Mariette van den Berg, MSc, an equine nutritionist in New South Wales, Australia, and a team of researchers from Massey University, in Palmerston North, New Zealand, employed six Thoroughbred fillies accustomed to grazing perennial ryegrass and white clover with no additional feed supplementation.
The team removed the horses abruptly from pasture and housed them individually for 13 days. During this period the fillies consumed a diet of ryegrass/clover mixed hay, alfalfa chaff, a pelleted concentrate, and crushed barley. They increased the ratio of concentrate (pellets and barley) to conserved forages over the 13-day period, van den Berg noted.
After 13 days, the researchers returned the horses abruptly to pasture for an additional three days. During the entire study period, the team collected fecal samples daily for pH analysis and every second day for bacterial population.
Researchers found that although the horses' diets were changed rapidly from solely pasture to hay and concentrate and back again, fecal pH levels did not decrease significantly during each dietary change. Van den Berg also noted that the team observed a negative linear effect of fecal pH and increased concentrate to forage ratio, even with the noted increase in Streptococcus and Lactobacillus populations in the fecal samples. This indicated that conditions in the hindgut were acidic, which puts them at risk for hindgut acidosis.
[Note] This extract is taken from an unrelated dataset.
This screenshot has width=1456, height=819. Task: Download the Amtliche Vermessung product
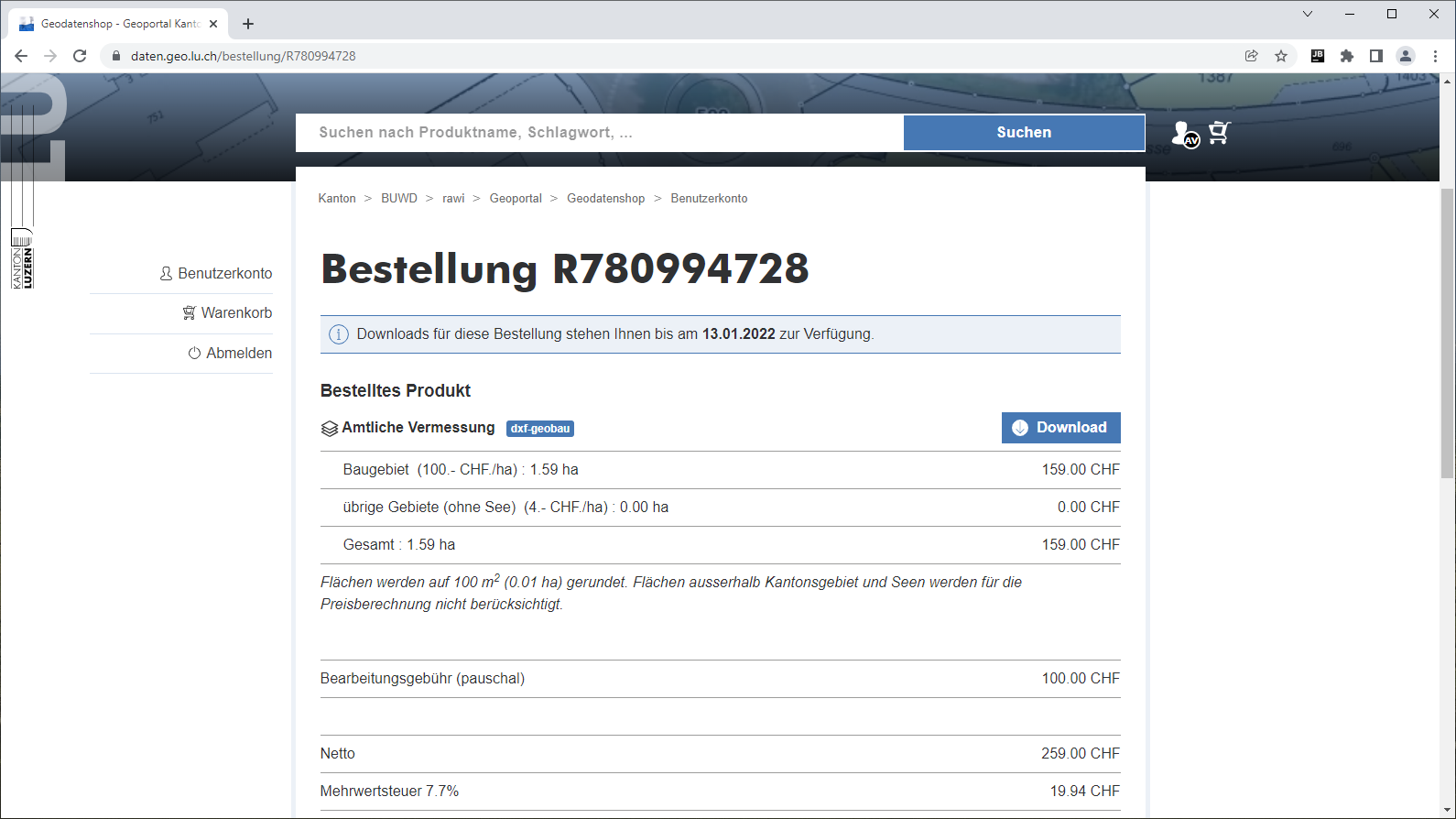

The team also found that, although the fillies were receiving a high enough level of concentrates to be at risk for hindgut acidosis, no such complications were observed. Van den Berg believes this is because the team mixed chaff with the concentrate, which slowed the fermentation rate in the hindgut and increased fecal pH.
The team cautioned that the study was performed during the spring when pasture was high in water soluble carbohydrates and low in fiber, which likely led to a lower fecal pH. Additionally, the horses in this study were previously exposed to concentrates in their diets, which could have allowed them to cope easier with the abrupt diet change.
Van den Berg and colleagues stressed that microbial hindgut populations can be adversely affected by a change in diet from pasture to concentrate and hay, which can lead to digestive upset. They recommended that owners make any dietary changes gradually to prevent potential digestive and metabolic disorders in their horses.
The study, "Fecal pH and Microbial Populations in Thoroughbred Horses during Transition from Pasture to Concentrate Feeding," will appear in an upcoming issue of the Journal of Equine Veterinary Science. The abstract is available online.